» RECORDS PROVIDED:
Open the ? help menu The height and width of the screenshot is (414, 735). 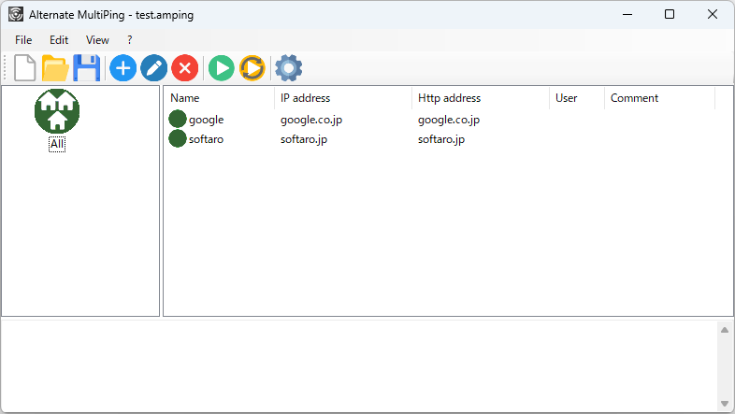(130, 40)
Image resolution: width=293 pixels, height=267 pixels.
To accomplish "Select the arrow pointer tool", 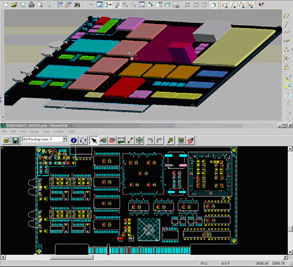I will [94, 141].
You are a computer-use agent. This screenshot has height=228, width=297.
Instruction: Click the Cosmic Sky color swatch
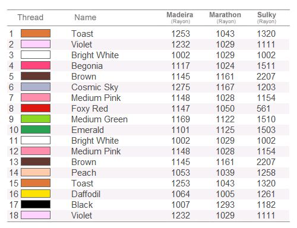click(36, 87)
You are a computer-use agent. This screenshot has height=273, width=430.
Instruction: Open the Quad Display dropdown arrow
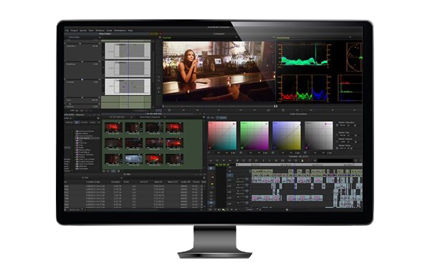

» WHAT NEEDS TO BE DONE: Write each line exactly as it appears, from the line that holds "has height=228, width=297." through the closing line of the data above, and leave every picture out.

» OUTPUT:
You are a computer-use agent. This screenshot has height=228, width=297.
Instruction: Click the Cosmic Sky color swatch
click(36, 87)
You are a computer-use agent. This screenshot has height=273, width=430.
Instruction: Open the Quad Display dropdown arrow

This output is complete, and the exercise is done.